Untuk itu, Wagub Johni Asadoma mendorong warga Diaspora NTT agar mampu beradaptasi secara bijak dengan lingkungan setempat tanpa kehilangan jati diri budaya. Ia juga menekankan pentingnya penguatan peran organisasi dan paguyuban diaspora, pengembangan komunikasi dialogis dengan otoritas lokal, serta penguatan narasi kontribusi positif warga NTT di Bali.
Selain itu, Wagub Johni menegaskan pentingnya penertiban administrasi kependudukan bagi warga NTT yang hendak merantau ke luar daerah.
Menurutnya, pendataan yang baik akan membantu mencegah potensi pelanggaran hukum.
“Setiap warga kita yang mau ke luar daerah harus wajib lapor, baik di daerah asal maupun daerah tujuan. Ini perlu kita perkuat dengan regulasi yang tegas,” jelasnya.
Pada kesempatan tersebut, Wagub Johni Asadoma juga menyampaikan permohonan maaf kepada Pemerintah Provinsi Bali dan masyarakat Bali atas ketidaknyamanan yang ditimbulkan akibat perbuatan segelintir oknum warga Diaspora NTT.

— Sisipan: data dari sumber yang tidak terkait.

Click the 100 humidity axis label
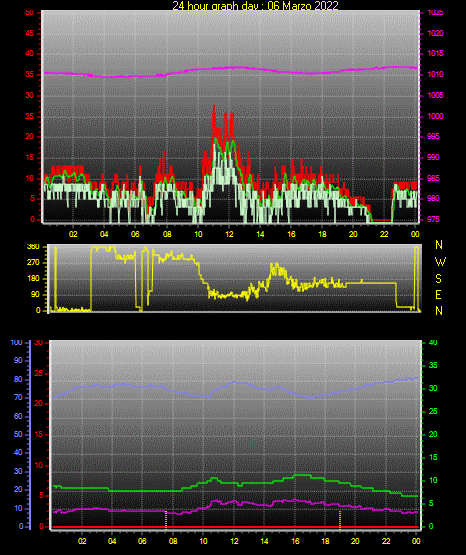The height and width of the screenshot is (555, 466). 16,343
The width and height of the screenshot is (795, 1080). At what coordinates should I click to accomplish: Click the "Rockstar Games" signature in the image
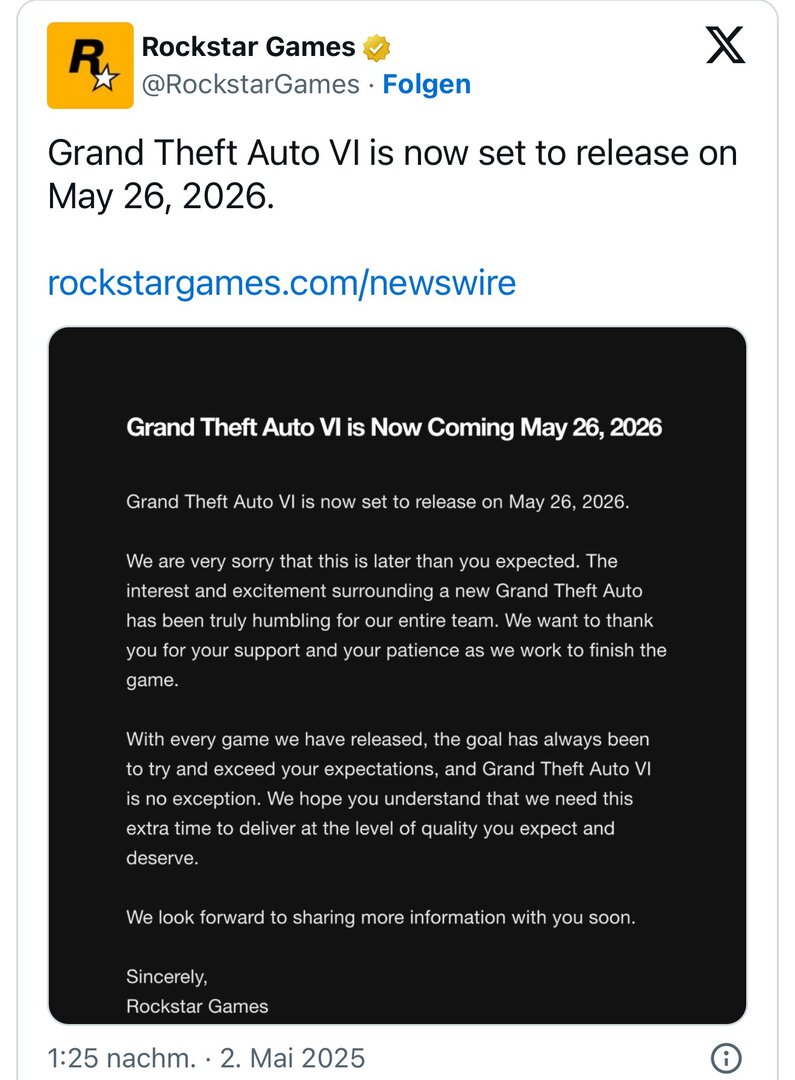[x=197, y=1006]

“Atas nama pemerintah dan masyarakat NTT, kami menyampaikan permohonan maaf kepada pemerintah dan masyarakat Bali yang merasa terganggu dan resah akibat perilaku sebagian kecil warga kami,” ungkapnya.
Sementara itu, Penasehat Rumah Besar Diaspora NTT di Bali, Ardi Ganggas, mengapresiasi kehadiran Wakil Gubernur NTT beserta jajaran di Bali. Ia berharap melalui dialog dan komunikasi yang intensif, situasi yang kurang kondusif dapat segera dipulihkan.
Dengan dialog terbuka dan sinergi lintas daerah, Pemerintah Provinsi NTT berharap harmoni antara warga Diaspora NTT dan masyarakat Bali dapat terus terjaga, serta citra NTT kembali pulih sebagai daerah yang menjunjung tinggi nilai-nilai budaya, ketertiban, dan kedamaian.